SHORT TASK — Switch every "Instruction" to "Goal" in the records and rewrite them otherwise unchanged, starting with the first line and going on through the line with "pos(353,190)".

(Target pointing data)
^^^^

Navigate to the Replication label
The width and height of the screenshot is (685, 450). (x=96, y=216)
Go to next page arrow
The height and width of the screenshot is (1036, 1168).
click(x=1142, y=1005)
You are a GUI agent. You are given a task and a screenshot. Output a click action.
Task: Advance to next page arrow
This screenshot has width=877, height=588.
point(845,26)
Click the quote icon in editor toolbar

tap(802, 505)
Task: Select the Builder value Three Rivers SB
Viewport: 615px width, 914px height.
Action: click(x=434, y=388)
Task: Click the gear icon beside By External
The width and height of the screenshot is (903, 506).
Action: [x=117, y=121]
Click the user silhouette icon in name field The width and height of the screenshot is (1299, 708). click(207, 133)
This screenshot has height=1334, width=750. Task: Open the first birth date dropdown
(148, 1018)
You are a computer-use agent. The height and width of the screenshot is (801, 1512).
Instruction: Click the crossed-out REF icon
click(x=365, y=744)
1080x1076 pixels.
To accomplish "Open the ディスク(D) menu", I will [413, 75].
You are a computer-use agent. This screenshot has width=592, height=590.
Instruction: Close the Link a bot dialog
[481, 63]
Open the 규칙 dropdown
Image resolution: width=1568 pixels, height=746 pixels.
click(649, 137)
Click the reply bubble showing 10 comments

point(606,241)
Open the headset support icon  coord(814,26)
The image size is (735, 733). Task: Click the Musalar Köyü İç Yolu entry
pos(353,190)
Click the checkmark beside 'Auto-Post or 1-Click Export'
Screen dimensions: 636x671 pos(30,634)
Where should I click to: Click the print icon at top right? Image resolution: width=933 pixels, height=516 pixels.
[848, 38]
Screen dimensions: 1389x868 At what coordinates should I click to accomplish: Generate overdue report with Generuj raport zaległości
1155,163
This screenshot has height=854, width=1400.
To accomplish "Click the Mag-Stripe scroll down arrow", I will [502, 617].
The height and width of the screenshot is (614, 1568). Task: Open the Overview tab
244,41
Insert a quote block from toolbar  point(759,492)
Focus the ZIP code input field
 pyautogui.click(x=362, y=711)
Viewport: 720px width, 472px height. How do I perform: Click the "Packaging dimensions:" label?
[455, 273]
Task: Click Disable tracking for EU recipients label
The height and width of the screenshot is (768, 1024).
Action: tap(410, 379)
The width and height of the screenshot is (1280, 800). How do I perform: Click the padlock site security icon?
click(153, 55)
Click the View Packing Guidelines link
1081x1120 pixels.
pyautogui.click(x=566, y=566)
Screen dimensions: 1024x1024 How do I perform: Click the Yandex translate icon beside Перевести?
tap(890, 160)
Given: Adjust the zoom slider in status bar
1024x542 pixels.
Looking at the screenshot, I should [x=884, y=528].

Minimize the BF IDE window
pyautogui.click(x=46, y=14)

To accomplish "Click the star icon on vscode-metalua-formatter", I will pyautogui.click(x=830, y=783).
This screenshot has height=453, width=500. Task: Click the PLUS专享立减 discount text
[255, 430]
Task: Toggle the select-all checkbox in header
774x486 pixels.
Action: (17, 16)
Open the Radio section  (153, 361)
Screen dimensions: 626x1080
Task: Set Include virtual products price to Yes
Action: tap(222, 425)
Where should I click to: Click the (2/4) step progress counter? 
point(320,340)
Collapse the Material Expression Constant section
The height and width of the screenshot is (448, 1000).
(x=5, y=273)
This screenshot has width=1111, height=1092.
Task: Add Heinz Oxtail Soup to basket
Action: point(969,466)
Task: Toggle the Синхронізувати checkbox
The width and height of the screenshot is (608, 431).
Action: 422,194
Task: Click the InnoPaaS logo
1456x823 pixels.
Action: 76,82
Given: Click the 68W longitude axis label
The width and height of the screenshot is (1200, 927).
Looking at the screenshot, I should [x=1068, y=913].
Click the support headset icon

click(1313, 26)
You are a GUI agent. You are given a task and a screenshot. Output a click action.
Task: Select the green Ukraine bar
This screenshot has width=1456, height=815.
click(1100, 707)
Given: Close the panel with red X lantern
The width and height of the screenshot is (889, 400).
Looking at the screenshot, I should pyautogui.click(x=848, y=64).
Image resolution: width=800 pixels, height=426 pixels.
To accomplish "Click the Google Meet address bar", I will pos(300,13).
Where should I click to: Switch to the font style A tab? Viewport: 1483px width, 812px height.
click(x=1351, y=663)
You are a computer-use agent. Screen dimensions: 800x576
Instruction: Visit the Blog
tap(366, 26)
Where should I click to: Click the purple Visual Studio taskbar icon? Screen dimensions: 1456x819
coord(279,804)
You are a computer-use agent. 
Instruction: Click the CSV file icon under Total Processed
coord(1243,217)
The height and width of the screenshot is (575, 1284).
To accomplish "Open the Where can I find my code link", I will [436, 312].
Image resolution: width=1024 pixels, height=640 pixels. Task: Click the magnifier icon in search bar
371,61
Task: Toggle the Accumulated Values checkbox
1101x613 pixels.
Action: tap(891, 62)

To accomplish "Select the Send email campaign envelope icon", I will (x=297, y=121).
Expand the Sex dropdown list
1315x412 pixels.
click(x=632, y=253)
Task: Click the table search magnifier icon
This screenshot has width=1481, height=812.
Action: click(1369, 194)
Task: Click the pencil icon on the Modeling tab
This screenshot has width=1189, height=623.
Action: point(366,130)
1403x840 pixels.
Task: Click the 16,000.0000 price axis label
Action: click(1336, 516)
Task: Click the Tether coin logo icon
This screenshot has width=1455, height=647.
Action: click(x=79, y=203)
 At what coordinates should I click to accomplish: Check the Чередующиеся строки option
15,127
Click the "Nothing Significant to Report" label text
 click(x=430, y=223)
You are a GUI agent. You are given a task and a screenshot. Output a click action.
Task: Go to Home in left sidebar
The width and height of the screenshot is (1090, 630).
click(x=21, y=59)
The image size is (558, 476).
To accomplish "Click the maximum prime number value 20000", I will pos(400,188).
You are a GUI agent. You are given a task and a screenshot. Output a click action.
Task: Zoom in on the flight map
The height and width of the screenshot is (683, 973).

^^^^

WRITTEN REPLY —
Navigate to the Replication label
The width and height of the screenshot is (685, 450). (x=96, y=216)
Go to next page arrow
The height and width of the screenshot is (1036, 1168).
click(x=1142, y=1005)
You are a GUI agent. You are given a task and a screenshot. Output a click action.
Task: Advance to next page arrow
This screenshot has width=877, height=588.
point(845,26)
Click the quote icon in editor toolbar

tap(802, 505)
Task: Select the Builder value Three Rivers SB
Viewport: 615px width, 914px height.
Action: click(x=434, y=388)
Task: Click the gear icon beside By External
The width and height of the screenshot is (903, 506).
Action: [x=117, y=121]
Click the user silhouette icon in name field The width and height of the screenshot is (1299, 708). click(207, 133)
This screenshot has height=1334, width=750. Task: Open the first birth date dropdown
(148, 1018)
You are a computer-use agent. The height and width of the screenshot is (801, 1512).
Goal: Click the crossed-out REF icon
click(x=365, y=744)
1080x1076 pixels.
To accomplish "Open the ディスク(D) menu", I will [413, 75].
You are a computer-use agent. This screenshot has width=592, height=590.
Goal: Close the Link a bot dialog
[481, 63]
Open the 규칙 dropdown
Image resolution: width=1568 pixels, height=746 pixels.
click(649, 137)
Click the reply bubble showing 10 comments

point(606,241)
Open the headset support icon  coord(814,26)
The image size is (735, 733). Task: Click the Musalar Köyü İç Yolu entry
pos(353,190)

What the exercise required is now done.